═════ DONNÉES DE L'EXERCICE ═════

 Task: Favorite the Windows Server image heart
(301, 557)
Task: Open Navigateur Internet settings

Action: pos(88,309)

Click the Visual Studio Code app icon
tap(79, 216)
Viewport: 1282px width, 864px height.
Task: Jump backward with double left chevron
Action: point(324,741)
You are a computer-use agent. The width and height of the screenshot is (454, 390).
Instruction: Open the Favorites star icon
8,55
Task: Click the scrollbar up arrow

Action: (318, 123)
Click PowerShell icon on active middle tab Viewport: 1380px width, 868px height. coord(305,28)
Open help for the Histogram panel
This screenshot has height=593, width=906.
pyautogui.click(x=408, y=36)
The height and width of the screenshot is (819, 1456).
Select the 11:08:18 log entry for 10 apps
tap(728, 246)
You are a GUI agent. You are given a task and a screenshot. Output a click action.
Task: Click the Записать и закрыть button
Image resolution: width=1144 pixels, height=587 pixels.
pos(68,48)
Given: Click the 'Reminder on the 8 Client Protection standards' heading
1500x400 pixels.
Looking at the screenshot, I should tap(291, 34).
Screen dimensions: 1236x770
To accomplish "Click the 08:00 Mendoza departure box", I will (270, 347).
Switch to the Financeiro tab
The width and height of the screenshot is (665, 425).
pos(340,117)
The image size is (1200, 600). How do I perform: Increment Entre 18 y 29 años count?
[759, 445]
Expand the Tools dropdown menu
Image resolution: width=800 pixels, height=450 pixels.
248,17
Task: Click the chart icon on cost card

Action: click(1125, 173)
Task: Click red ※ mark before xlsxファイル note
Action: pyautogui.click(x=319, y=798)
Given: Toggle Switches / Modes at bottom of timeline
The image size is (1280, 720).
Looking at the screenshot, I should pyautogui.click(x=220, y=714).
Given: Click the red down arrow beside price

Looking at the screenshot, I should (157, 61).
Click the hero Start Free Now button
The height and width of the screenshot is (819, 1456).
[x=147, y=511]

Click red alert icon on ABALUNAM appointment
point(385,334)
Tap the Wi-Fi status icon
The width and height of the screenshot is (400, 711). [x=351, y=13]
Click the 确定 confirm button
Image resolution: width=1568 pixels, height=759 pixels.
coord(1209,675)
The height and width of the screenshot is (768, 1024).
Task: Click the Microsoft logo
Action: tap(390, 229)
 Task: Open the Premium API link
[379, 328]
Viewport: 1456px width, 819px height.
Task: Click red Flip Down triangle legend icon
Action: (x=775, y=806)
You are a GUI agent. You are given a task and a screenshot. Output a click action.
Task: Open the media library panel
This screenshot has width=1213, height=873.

═════

**EXERCICE PROPOSÉ:** Pouvez-vous reproduire tous ces items en renommant « PowerShell » en « Terminal », sans rien modifier d'autre ?

**TÂCHE TERMINÉE:**
 Task: Favorite the Windows Server image heart
(301, 557)
Task: Open Navigateur Internet settings

Action: pos(88,309)

Click the Visual Studio Code app icon
tap(79, 216)
Viewport: 1282px width, 864px height.
Task: Jump backward with double left chevron
Action: point(324,741)
You are a computer-use agent. The width and height of the screenshot is (454, 390).
Instruction: Open the Favorites star icon
8,55
Task: Click the scrollbar up arrow

Action: (318, 123)
Click Terminal icon on active middle tab Viewport: 1380px width, 868px height. coord(305,28)
Open help for the Histogram panel
This screenshot has height=593, width=906.
pyautogui.click(x=408, y=36)
The height and width of the screenshot is (819, 1456).
Select the 11:08:18 log entry for 10 apps
tap(728, 246)
You are a GUI agent. You are given a task and a screenshot. Output a click action.
Task: Click the Записать и закрыть button
Image resolution: width=1144 pixels, height=587 pixels.
pos(68,48)
Given: Click the 'Reminder on the 8 Client Protection standards' heading
1500x400 pixels.
Looking at the screenshot, I should tap(291, 34).
Screen dimensions: 1236x770
To accomplish "Click the 08:00 Mendoza departure box", I will (270, 347).
Switch to the Financeiro tab
The width and height of the screenshot is (665, 425).
pos(340,117)
The image size is (1200, 600). How do I perform: Increment Entre 18 y 29 años count?
[759, 445]
Expand the Tools dropdown menu
Image resolution: width=800 pixels, height=450 pixels.
248,17
Task: Click the chart icon on cost card

Action: click(1125, 173)
Task: Click red ※ mark before xlsxファイル note
Action: pyautogui.click(x=319, y=798)
Given: Toggle Switches / Modes at bottom of timeline
The image size is (1280, 720).
Looking at the screenshot, I should pyautogui.click(x=220, y=714).
Given: Click the red down arrow beside price

Looking at the screenshot, I should (157, 61).
Click the hero Start Free Now button
The height and width of the screenshot is (819, 1456).
[x=147, y=511]

Click red alert icon on ABALUNAM appointment
point(385,334)
Tap the Wi-Fi status icon
The width and height of the screenshot is (400, 711). [x=351, y=13]
Click the 确定 confirm button
Image resolution: width=1568 pixels, height=759 pixels.
coord(1209,675)
The height and width of the screenshot is (768, 1024).
Task: Click the Microsoft logo
Action: tap(390, 229)
 Task: Open the Premium API link
[379, 328]
Viewport: 1456px width, 819px height.
Task: Click red Flip Down triangle legend icon
Action: (x=775, y=806)
You are a GUI agent. You are given a task and a screenshot. Output a click action.
Task: Open the media library panel
This screenshot has width=1213, height=873.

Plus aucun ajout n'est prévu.